TRY IT:
Transcribe exactly, leaving out pictures, the lines from the one that holds "Given: Toggle the Stack checkbox" through the end of the data below, including both end lines and no others.

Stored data
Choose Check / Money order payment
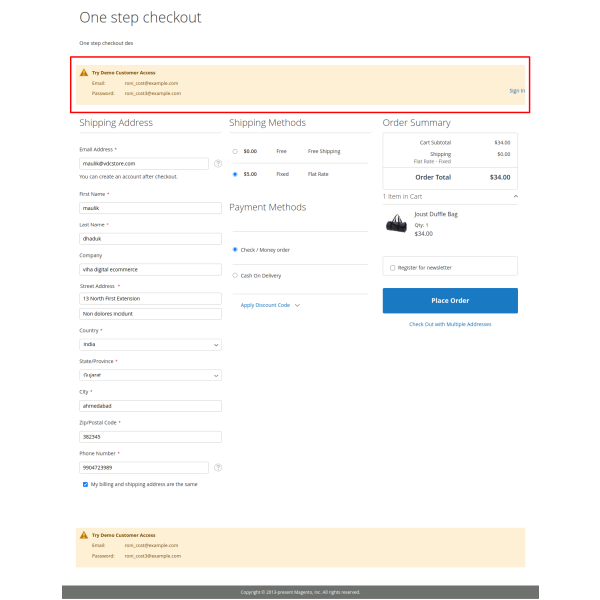 tap(235, 249)
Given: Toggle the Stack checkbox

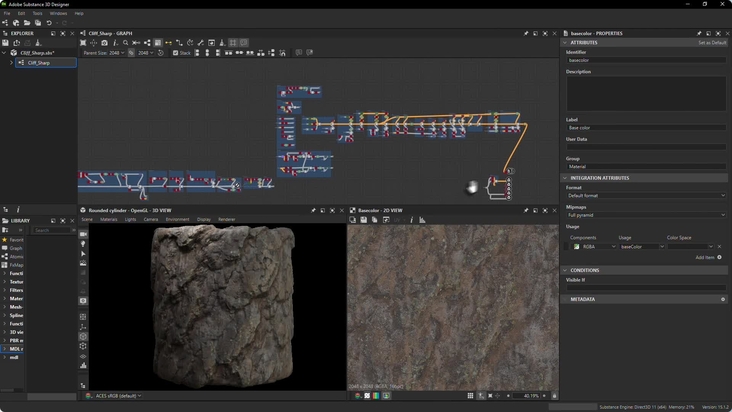Looking at the screenshot, I should 176,53.
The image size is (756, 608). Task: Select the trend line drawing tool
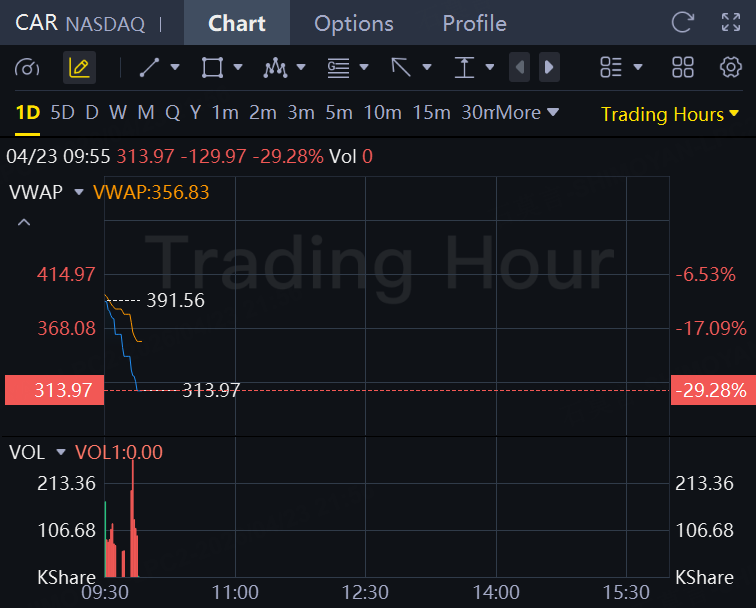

WRITTEN SOLUTION:
Given: Toggle the Stack checkbox

Looking at the screenshot, I should 176,53.
The image size is (756, 608). Task: Select the trend line drawing tool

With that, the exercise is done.